Tōkyō nagaremono

Enciclopedia del Cinema (2004)

Tōkyō nagaremono

Mariann Lewinsky

(Giappone 1966, Il vagabondo di Tokyo, colore, 83m); regia: Suzuki Seijun; produzione: Nakagawa Tetsurō per Nikkatsu; sceneggiatura: Kawauchi Yasunori; fotografia: Mine Shigeyoshi; montaggio: Inoue Shinya; scenografia: Kimura Takeo; musica: Kaburagi Sō.

SERIE DI ESERCIZI:
**A.** Stabilisci se le affermazioni seguenti concordano con il brano citato, rispondendo sì o no e riportando tra virgolette le parole decisive del brano: (i) il film è a colori; (ii) la fotografia è di Inoue Shinya; (iii) la produzione è per la Nikkatsu.
**B.** Trascrivi dal brano citato la parte che comincia con «(Giappone 1966, Il» e finisce con «musica: Kaburagi Sō.».

CONTENUTO DEI DATI:
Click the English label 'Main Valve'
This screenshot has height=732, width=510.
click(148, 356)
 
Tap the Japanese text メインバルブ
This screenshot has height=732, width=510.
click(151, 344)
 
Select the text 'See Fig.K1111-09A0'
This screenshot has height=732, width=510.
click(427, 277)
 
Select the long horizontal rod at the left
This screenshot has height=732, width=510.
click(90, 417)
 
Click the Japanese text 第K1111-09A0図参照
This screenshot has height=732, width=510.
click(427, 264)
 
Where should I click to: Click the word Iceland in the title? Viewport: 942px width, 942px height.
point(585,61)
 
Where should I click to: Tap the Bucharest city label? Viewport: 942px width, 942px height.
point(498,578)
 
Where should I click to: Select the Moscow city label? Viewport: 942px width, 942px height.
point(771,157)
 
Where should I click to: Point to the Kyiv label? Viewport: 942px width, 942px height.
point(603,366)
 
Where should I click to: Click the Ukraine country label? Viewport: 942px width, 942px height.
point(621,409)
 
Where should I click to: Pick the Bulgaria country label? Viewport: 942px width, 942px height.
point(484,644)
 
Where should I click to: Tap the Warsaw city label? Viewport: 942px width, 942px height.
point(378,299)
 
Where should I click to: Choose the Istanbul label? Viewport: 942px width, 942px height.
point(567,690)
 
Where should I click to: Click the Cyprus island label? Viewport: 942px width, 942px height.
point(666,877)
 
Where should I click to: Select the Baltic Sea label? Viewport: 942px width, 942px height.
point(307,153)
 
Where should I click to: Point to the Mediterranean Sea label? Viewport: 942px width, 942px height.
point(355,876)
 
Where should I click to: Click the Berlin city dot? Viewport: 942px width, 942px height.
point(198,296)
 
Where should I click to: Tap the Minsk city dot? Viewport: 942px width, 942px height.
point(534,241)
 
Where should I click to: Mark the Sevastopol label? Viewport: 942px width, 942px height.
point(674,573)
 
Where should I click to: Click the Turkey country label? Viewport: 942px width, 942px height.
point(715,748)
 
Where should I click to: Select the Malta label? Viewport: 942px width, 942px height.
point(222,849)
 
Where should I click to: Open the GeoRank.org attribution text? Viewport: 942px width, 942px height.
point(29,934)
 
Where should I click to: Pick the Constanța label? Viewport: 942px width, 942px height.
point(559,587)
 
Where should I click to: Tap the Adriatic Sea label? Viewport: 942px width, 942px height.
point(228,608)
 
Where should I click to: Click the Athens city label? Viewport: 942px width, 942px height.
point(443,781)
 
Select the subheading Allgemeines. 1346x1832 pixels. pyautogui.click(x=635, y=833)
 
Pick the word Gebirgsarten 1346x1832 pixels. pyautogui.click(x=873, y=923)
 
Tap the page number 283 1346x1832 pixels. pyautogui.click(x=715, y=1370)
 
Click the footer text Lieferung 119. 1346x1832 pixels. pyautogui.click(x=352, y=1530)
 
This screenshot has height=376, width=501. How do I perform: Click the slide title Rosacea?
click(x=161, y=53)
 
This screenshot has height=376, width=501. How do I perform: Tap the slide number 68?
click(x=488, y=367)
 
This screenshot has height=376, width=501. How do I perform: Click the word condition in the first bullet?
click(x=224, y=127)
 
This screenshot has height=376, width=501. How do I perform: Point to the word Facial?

ESERCIZI RISOLTI:
**A.** (i) Sì: «colore». (ii) No: «fotografia: Mine Shigeyoshi». (iii) Sì: «produzione: Nakagawa Tetsurō per Nikkatsu».

**B.**
(Giappone 1966, Il vagabondo di Tokyo, colore, 83m); regia: Suzuki Seijun; produzione: Nakagawa Tetsurō per Nikkatsu; sceneggiatura: Kawauchi Yasunori; fotografia: Mine Shigeyoshi; montaggio: Inoue Shinya; scenografia: Kimura Takeo; musica: Kaburagi Sō.